(Entries drawn from a collection)
|---|

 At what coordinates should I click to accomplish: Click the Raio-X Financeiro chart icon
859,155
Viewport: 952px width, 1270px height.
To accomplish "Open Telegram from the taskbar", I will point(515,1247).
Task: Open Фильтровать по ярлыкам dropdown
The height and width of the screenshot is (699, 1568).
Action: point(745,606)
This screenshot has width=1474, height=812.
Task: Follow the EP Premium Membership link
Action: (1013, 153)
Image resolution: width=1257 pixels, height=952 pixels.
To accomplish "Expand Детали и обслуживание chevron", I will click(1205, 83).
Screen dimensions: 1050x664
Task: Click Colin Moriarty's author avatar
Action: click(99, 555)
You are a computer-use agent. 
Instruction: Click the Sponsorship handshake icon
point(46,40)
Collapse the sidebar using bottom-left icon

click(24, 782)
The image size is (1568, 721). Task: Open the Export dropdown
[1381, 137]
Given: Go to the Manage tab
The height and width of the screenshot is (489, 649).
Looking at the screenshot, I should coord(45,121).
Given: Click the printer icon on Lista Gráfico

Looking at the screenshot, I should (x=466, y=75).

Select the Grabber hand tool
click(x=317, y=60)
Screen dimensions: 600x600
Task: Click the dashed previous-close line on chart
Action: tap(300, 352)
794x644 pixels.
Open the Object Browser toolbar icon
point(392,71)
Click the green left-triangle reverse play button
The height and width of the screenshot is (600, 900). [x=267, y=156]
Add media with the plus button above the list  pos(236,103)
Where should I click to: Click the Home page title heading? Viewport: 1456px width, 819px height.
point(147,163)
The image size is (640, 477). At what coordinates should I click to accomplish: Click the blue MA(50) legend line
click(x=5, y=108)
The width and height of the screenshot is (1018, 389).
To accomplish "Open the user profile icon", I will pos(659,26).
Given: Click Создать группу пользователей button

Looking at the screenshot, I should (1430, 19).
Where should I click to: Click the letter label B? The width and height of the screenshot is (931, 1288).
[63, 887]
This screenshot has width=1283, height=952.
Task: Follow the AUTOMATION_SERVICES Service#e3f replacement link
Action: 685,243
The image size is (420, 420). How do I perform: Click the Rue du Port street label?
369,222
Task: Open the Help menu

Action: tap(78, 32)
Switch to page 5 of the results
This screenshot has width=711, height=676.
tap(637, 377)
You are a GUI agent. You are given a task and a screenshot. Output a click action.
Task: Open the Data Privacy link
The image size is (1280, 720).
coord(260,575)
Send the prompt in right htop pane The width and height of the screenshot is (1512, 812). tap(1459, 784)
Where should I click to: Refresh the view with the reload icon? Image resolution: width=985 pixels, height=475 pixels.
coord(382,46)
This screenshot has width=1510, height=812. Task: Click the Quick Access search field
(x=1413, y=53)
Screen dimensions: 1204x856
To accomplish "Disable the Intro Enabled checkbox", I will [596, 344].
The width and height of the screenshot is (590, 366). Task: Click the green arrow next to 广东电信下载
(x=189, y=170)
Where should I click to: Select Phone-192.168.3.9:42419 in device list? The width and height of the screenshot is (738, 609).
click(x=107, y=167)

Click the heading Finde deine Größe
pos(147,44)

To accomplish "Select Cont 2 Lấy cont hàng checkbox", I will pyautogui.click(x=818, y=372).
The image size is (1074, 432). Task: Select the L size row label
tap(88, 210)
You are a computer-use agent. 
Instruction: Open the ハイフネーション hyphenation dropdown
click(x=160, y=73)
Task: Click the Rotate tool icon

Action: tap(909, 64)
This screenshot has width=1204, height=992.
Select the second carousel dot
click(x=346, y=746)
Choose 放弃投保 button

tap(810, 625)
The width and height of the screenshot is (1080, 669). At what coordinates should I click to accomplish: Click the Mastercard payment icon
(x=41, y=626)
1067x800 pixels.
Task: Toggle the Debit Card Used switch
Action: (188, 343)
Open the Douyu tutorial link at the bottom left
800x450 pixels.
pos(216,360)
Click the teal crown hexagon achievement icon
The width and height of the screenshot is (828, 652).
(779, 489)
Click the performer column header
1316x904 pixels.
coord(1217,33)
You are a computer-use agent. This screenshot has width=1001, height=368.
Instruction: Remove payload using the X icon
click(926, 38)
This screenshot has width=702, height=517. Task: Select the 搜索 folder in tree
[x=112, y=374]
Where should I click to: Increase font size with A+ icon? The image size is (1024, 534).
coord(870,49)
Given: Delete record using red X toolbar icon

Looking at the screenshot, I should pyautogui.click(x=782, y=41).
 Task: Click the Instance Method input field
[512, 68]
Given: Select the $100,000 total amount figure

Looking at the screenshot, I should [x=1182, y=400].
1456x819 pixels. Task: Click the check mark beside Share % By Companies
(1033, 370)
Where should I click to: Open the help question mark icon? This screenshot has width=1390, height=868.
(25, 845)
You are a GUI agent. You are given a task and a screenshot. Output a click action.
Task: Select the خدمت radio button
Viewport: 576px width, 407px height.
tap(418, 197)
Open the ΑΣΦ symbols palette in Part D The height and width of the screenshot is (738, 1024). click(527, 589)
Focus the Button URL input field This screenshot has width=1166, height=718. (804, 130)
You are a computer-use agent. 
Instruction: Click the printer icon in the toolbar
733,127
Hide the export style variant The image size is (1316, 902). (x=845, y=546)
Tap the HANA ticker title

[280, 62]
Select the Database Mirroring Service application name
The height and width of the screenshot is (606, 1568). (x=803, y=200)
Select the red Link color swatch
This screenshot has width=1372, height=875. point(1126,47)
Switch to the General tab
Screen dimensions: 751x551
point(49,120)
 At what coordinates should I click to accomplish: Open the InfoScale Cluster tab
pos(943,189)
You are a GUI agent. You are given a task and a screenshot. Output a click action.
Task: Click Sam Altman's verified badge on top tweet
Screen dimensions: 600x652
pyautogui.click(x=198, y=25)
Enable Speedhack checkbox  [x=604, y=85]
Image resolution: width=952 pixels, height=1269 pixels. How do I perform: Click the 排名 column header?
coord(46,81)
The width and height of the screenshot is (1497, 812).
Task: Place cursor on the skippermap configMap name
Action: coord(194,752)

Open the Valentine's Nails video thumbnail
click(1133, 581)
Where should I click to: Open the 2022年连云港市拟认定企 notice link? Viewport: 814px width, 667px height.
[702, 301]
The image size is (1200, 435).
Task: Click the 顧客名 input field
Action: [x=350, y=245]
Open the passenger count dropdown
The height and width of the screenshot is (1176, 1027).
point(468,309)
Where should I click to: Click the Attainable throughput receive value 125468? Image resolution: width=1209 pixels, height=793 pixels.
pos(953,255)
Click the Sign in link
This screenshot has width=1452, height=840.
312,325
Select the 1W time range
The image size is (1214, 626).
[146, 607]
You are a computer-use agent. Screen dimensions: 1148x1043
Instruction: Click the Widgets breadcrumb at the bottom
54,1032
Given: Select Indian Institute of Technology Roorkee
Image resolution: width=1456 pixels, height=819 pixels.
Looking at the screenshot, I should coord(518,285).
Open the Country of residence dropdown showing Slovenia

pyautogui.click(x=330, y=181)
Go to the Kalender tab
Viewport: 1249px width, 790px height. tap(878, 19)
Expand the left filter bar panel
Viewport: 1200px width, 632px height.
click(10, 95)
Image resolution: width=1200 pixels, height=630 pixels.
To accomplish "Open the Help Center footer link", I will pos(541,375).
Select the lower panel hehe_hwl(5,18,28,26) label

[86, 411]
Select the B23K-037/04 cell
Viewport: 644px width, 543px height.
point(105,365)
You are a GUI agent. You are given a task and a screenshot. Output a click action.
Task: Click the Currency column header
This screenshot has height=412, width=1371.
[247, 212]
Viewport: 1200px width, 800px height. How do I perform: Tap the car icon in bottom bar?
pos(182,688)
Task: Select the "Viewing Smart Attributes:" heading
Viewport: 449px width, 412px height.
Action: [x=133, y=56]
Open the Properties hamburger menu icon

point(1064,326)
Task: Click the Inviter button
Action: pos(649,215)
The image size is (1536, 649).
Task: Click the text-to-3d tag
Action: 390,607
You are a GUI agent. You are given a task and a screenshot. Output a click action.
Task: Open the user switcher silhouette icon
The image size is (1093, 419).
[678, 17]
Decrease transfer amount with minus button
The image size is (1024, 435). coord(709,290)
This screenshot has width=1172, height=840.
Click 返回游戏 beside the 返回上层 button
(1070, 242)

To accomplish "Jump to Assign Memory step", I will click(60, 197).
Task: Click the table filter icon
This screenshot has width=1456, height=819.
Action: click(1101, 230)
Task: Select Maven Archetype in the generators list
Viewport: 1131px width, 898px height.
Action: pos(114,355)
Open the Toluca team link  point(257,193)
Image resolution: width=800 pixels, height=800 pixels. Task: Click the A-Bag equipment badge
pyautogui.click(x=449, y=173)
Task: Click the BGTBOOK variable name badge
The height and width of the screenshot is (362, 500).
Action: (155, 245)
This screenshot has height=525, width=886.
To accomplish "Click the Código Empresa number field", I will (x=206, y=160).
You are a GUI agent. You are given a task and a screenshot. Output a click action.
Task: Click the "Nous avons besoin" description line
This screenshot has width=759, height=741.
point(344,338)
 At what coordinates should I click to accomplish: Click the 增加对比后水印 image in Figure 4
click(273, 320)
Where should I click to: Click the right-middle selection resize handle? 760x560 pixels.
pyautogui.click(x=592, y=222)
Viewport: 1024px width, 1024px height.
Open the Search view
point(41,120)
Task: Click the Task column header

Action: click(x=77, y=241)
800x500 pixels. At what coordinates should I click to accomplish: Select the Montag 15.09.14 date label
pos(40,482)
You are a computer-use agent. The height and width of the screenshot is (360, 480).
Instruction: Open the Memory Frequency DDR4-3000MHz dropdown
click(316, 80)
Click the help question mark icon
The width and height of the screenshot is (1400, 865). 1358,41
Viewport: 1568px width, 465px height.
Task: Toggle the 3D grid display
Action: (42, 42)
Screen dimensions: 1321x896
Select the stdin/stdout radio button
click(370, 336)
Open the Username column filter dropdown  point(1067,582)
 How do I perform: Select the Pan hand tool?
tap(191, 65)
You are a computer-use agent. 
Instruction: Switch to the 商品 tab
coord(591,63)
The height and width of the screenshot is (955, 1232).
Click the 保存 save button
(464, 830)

|---|

**EXERCISE TASK**
Update everything from the line containing "The image size is (1568, 721)." down to the line containing "will [596, 344]." by replacing "Where should I click to" with "Which spot should I click to". Give those lines again with nothing else changed.

**ANSWER**
The image size is (1568, 721). Task: Open the Export dropdown
[1381, 137]
Given: Go to the Manage tab
The height and width of the screenshot is (489, 649).
Looking at the screenshot, I should coord(45,121).
Given: Click the printer icon on Lista Gráfico

Looking at the screenshot, I should (x=466, y=75).

Select the Grabber hand tool
click(x=317, y=60)
Screen dimensions: 600x600
Task: Click the dashed previous-close line on chart
Action: tap(300, 352)
794x644 pixels.
Open the Object Browser toolbar icon
point(392,71)
Click the green left-triangle reverse play button
The height and width of the screenshot is (600, 900). [x=267, y=156]
Add media with the plus button above the list  pos(236,103)
Which spot should I click to: Click the Home page title heading? Viewport: 1456px width, 819px height.
point(147,163)
The image size is (640, 477). At what coordinates should I click to accomplish: Click the blue MA(50) legend line
click(x=5, y=108)
The width and height of the screenshot is (1018, 389).
To accomplish "Open the user profile icon", I will pos(659,26).
Given: Click Создать группу пользователей button

Looking at the screenshot, I should (1430, 19).
Which spot should I click to: Click the letter label B? The width and height of the screenshot is (931, 1288).
[63, 887]
This screenshot has width=1283, height=952.
Task: Follow the AUTOMATION_SERVICES Service#e3f replacement link
Action: 685,243
The image size is (420, 420). How do I perform: Click the Rue du Port street label?
369,222
Task: Open the Help menu

Action: tap(78, 32)
Switch to page 5 of the results
This screenshot has width=711, height=676.
tap(637, 377)
You are a GUI agent. You are given a task and a screenshot. Output a click action.
Task: Open the Data Privacy link
The image size is (1280, 720).
coord(260,575)
Send the prompt in right htop pane The width and height of the screenshot is (1512, 812). tap(1459, 784)
Which spot should I click to: Refresh the view with the reload icon? Image resolution: width=985 pixels, height=475 pixels.
coord(382,46)
This screenshot has width=1510, height=812. Task: Click the Quick Access search field
(x=1413, y=53)
Screen dimensions: 1204x856
To accomplish "Disable the Intro Enabled checkbox", I will [596, 344].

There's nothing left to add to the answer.